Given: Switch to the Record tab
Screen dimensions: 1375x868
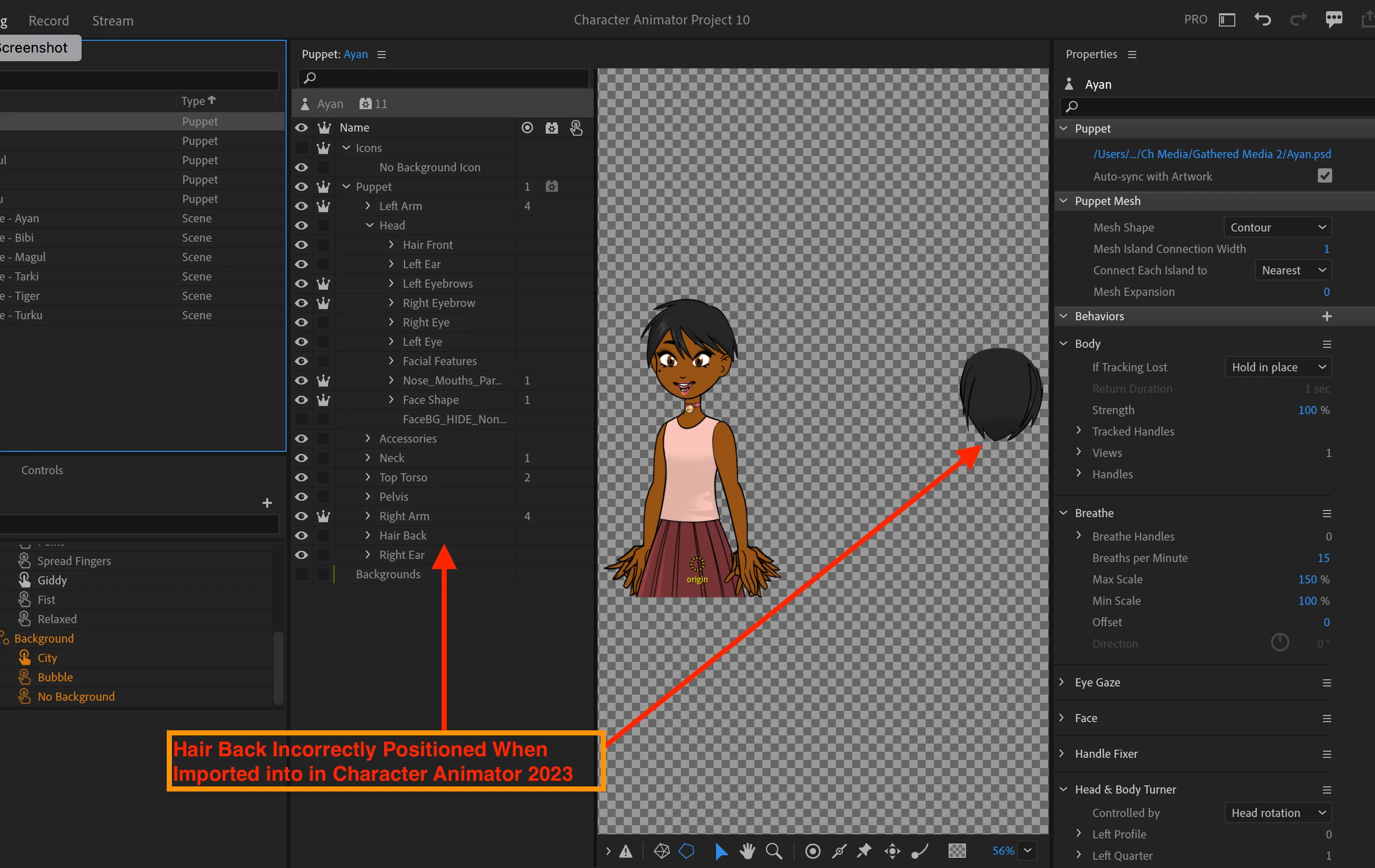Looking at the screenshot, I should [48, 20].
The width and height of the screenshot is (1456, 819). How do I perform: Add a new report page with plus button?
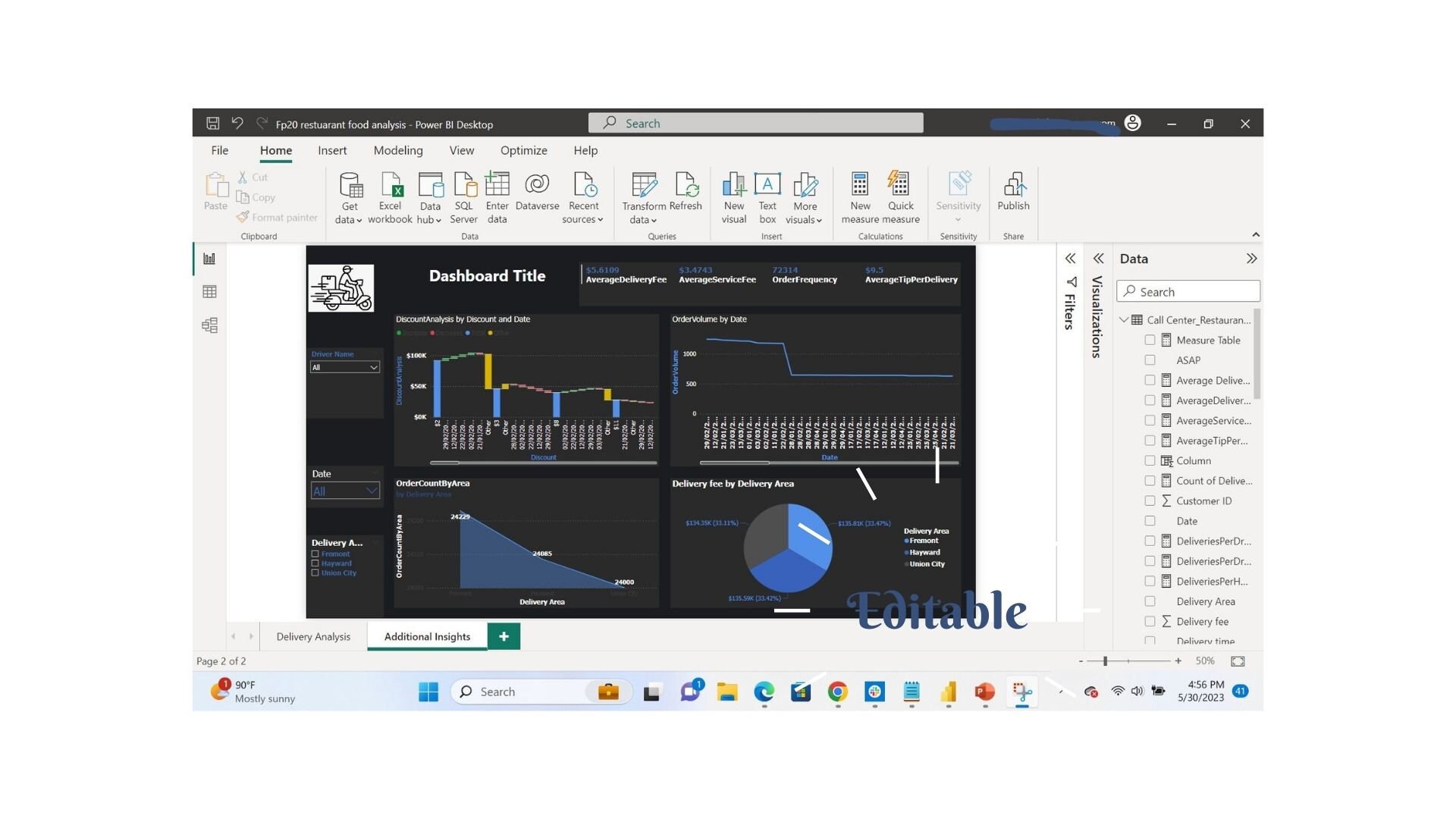tap(504, 636)
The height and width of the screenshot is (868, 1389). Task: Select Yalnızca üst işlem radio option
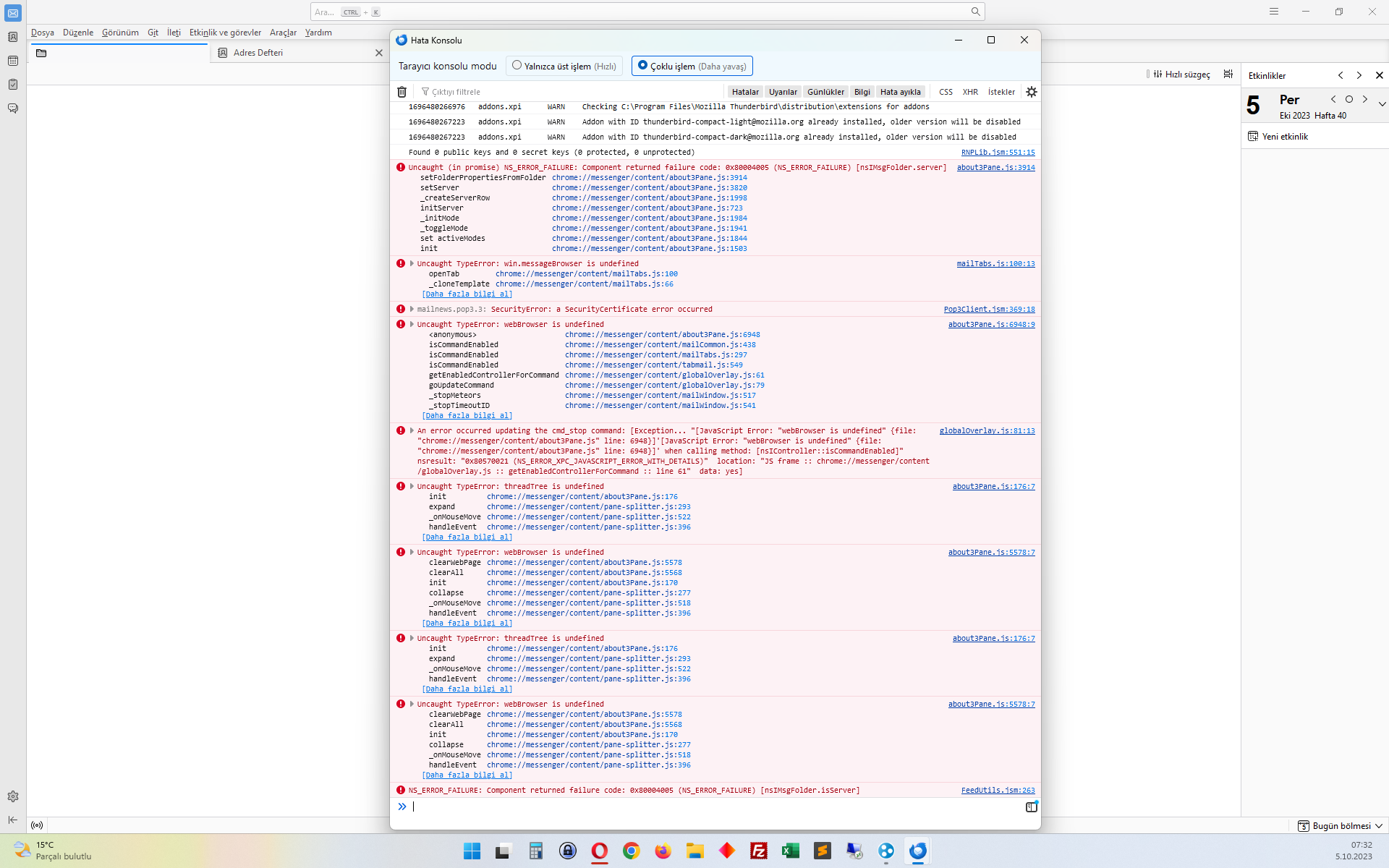[x=517, y=66]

YOUR INSTRUCTIONS: Word for word, retype all of the data above, but include no pictures.

ANSWER TO THE EXERCISE:
Given: Switch to the Record tab
Screen dimensions: 1375x868
Looking at the screenshot, I should [48, 20].
The width and height of the screenshot is (1456, 819). How do I perform: Add a new report page with plus button?
tap(504, 636)
The height and width of the screenshot is (868, 1389). Task: Select Yalnızca üst işlem radio option
[x=517, y=66]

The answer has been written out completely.